Cool game though, my dad is adicted, hence the Eve Gallente Commodore Gaming Case he has. .


----------



## Chryonn (Sep 1, 2008)

AFAIK, you're not allowed to sell your account on eBay. although on the EVE forums, you can sell characters: http://myeve.eve-online.com/ingameboard.asp?a=channel&channelID=734105 it will ask you to log in, i think. in any case the place to go is all channels > character bazaar

does this clubhouse allow ex-players in?


----------



## alexp999 (Sep 1, 2008)

Chryonn said:


> AFAIK, you're not allowed to sell your account on eBay. although on the EVE forums, you can sell characters: http://myeve.eve-online.com/ingameboard.asp?a=channel&channelID=734105 it will ask you to log in, i think. in any case the place to go is all channels > character bazaar
> 
> does this clubhouse allow ex-players in?



Thats what i'm saying its not the account I'm thinking of selling, its the character, which according to CCP doesnt break the EULA.


----------



## pt (Sep 2, 2008)

alexp999 said:


> Thats what i'm saying its not the account I'm thinking of selling, its the character, which according to CCP doesnt break the EULA.

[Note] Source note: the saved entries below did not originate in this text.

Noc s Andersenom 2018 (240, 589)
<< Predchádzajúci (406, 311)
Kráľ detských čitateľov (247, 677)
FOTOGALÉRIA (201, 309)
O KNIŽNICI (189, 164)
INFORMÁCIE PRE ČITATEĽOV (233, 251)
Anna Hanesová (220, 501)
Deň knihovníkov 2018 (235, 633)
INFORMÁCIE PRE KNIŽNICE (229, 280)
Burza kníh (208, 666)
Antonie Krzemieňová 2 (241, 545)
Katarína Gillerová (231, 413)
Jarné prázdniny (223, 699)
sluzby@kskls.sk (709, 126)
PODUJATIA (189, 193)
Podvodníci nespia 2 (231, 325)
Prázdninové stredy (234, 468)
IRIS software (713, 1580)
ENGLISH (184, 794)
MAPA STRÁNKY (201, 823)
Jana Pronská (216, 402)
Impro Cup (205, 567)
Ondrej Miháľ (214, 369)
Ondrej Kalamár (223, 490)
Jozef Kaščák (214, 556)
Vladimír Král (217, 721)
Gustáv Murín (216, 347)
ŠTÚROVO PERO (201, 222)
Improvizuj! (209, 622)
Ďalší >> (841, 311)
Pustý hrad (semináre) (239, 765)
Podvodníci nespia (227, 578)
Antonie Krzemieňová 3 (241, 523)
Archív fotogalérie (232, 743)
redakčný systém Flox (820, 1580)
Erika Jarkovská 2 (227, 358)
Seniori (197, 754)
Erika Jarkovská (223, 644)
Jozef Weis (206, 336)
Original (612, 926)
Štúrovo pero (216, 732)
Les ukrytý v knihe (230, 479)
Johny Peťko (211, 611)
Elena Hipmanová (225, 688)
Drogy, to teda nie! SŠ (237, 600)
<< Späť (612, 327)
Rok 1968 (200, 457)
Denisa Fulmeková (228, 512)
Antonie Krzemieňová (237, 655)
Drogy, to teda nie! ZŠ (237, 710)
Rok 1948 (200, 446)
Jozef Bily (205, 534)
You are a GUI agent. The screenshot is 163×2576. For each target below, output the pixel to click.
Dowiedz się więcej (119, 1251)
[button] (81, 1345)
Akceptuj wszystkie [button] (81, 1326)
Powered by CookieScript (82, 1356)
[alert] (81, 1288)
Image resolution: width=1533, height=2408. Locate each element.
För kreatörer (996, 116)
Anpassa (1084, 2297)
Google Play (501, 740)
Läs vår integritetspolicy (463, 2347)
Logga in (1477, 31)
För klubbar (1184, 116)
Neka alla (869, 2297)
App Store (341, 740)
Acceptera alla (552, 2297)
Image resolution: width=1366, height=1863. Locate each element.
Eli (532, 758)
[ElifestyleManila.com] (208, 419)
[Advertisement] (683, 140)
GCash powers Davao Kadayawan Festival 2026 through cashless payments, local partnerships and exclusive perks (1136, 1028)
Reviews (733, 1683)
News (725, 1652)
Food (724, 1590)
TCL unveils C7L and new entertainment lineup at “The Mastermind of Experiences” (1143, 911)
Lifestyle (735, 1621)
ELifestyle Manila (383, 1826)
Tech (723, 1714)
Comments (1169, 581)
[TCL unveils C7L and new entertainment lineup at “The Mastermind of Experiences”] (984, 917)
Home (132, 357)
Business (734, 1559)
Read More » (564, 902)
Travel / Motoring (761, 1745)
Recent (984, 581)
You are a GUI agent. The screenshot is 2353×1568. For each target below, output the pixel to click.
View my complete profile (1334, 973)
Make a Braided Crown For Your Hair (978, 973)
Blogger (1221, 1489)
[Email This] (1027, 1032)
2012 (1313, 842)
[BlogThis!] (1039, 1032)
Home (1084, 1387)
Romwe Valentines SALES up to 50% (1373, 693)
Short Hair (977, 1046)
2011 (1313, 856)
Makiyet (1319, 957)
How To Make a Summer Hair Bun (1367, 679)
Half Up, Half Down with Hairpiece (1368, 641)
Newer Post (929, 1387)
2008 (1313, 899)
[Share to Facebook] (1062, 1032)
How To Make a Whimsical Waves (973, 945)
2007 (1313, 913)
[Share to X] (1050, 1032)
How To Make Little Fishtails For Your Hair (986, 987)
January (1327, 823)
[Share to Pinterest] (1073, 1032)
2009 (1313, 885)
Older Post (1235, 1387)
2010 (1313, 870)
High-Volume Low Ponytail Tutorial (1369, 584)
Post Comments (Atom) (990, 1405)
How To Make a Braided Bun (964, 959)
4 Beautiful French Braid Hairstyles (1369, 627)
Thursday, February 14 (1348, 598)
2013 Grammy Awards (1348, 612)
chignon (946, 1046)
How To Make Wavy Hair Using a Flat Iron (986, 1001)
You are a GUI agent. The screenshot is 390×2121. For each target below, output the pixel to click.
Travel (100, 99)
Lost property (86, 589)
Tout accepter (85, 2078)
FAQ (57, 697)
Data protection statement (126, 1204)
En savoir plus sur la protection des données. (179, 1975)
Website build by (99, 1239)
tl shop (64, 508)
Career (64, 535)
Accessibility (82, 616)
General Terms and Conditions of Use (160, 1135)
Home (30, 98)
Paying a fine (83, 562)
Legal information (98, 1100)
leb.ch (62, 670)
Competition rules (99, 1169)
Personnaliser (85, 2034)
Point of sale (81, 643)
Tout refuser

u can sell it for isk anywhere, for money nowhere, and 5m sp won't give u far 

snuif09 - if u got ur ass kicked in low don't even try 0.0
my ally only has like 300 menbers. but half of them have capitals, i suggest joining a big alliance, goons are always recruiting


----------



## Chryonn (Sep 2, 2008)

my bad.  so you want to see your character to another player for real money? i think you have to make an alias first then go to the forums and declare your original one as on the market


----------



## snuif09 (Sep 2, 2008)

PT why is my name still not in the club =(

i also have an alt named Alpetul got it from a fellow corp member its flying a retriver and in 12 days a hulk

also damned patch =(


----------



## pt (Sep 2, 2008)

snuif09 said:


> PT why is my name still not in the club =(
> 
> i also have an alt named Alpetul got it from a fellow corp member its flying a retriver and in 12 days a hulk
> 
> also damned patch =(



added, was being lazy


----------



## snuif09 (Sep 2, 2008)

weeeeeeeehhhh they extended the down time  3mins remaining tho ^^ gonna lag like hell


----------



## snuif09 (Sep 2, 2008)

NOW THEY FUCKING EXTENDED IT AGAIN RAAAWWWWRWRWRWRWR (im so addicted)


----------



## pt (Sep 2, 2008)

snuif09 said:


> NOW THEY FUCKING EXTENDED IT AGAIN RAAAWWWWRWRWRWRWR (im so addicted)



lol
ccp -  - snuif


----------



## nick_1992 (Sep 3, 2008)

Lol


----------



## nick_1992 (Sep 28, 2008)

yeah so i'm doing pvp now... it's AWSOME


----------



## pt (Sep 29, 2008)

nick_1992 said:


> yeah so i'm doing pvp now... it's AWSOME



u will get bored of ihana quick..., too many lack of ppl on
u're welcome in lyonesse tho 

/me sees krav after him for recruiting ihatalo peeps*


----------



## alexp999 (Sep 29, 2008)

Hey, can I join, I have decided I'm gonna sell my old character in the eve forums for ISK, then keep it safe to buy time codes when my subscription next runs out.
My new character is:

alexp999

Gonna be a minmatar mission runner.


----------



## pt (Sep 29, 2008)

alexp999 said:


> Gonna be a minmatar mission runner.



if u're gonna be a mission whore either choose caldari or gallente, the best pve races, and join what?, and why not keep ur old char?


----------



## alexp999 (Sep 29, 2008)

pt said:


> if u're gonna be a mission whore either choose caldari or gallente, the best pve races, and join what?, and why not keep ur old char?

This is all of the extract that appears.